Quantum-accurate large-scale atomistic simulation of materials with LAMMPS and FitSNAP

Molecular dynamics (MD) is a powerful materials simulation approach whose accuracy is limited by the interatomic potential (IAP). The quest for improved accuracy has resulted in a decades-long growth in the complexity of IAPs, many of which are now implemented in the LAMMPS MD code[1]. Traditional physics-based IAPs are now being rapidly supplanted by machine-learning IAPs. The SNAP (Spectral Neighbor Analysis Potential) machine-learning approach is one example of this[2]. SNAP is formulated in terms of a set of general four-body descriptors that characterize the local neighborhood of each atom. The FitSNAP software[3], tightly integrated with LAMMPS, provides an automated methodology for generating accurate and robust application-specific IAPs.
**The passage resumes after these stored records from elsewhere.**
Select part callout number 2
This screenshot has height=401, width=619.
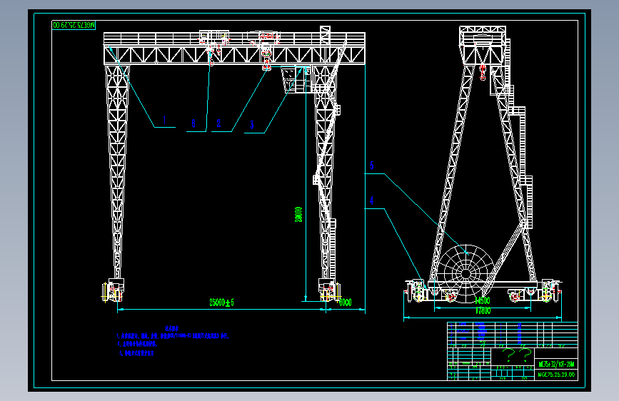(x=218, y=123)
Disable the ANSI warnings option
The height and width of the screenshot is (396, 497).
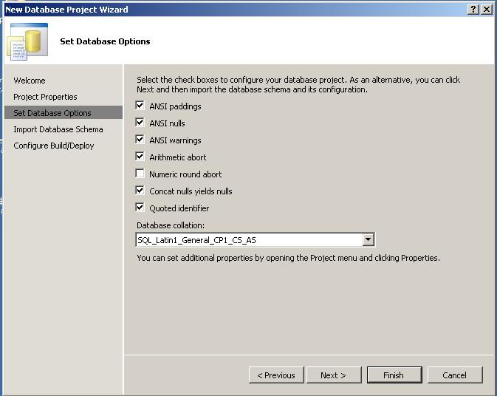(140, 140)
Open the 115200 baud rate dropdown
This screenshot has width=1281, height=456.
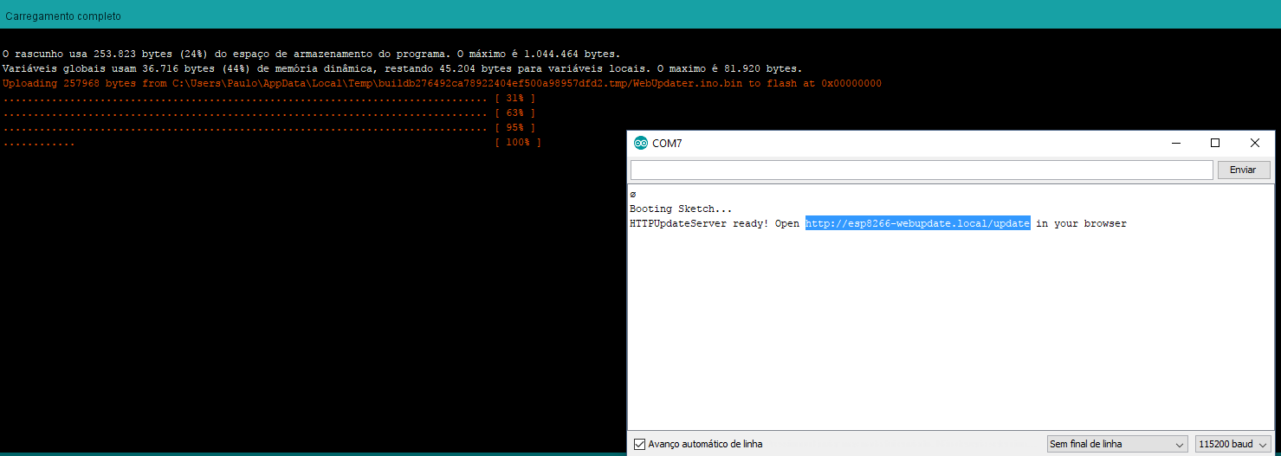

This approach has been used to develop potentials for diverse materials, including metal alloys, semiconductors, plasma-facing materials, and even magnetic materials such as iron. Each SNAP IAP is trained on quantum electronic structure calculations of energy, force, and stress for many small configurations of atoms. The resultant potentials enable high-fidelity large-scale MD simulations of these materials, yielding insight into their behavior on lengthscales and timescales unreachable by other methods. The relatively large computational cost of SNAP is offset by combining LAMMPS' spatial parallel algorithms with Kokkos-based hierarchical multithreading, enabling the efficient use of Exa-scale CPU and GPU platforms, allowing large-scale production simulations at 30 ns/day with millions to billions of atoms. Finally, I will discuss extensions of FitSNAP and LAMMPS to handle other ML styles, including neural network libraries and the more general Atomic Cluster Expansion descriptors.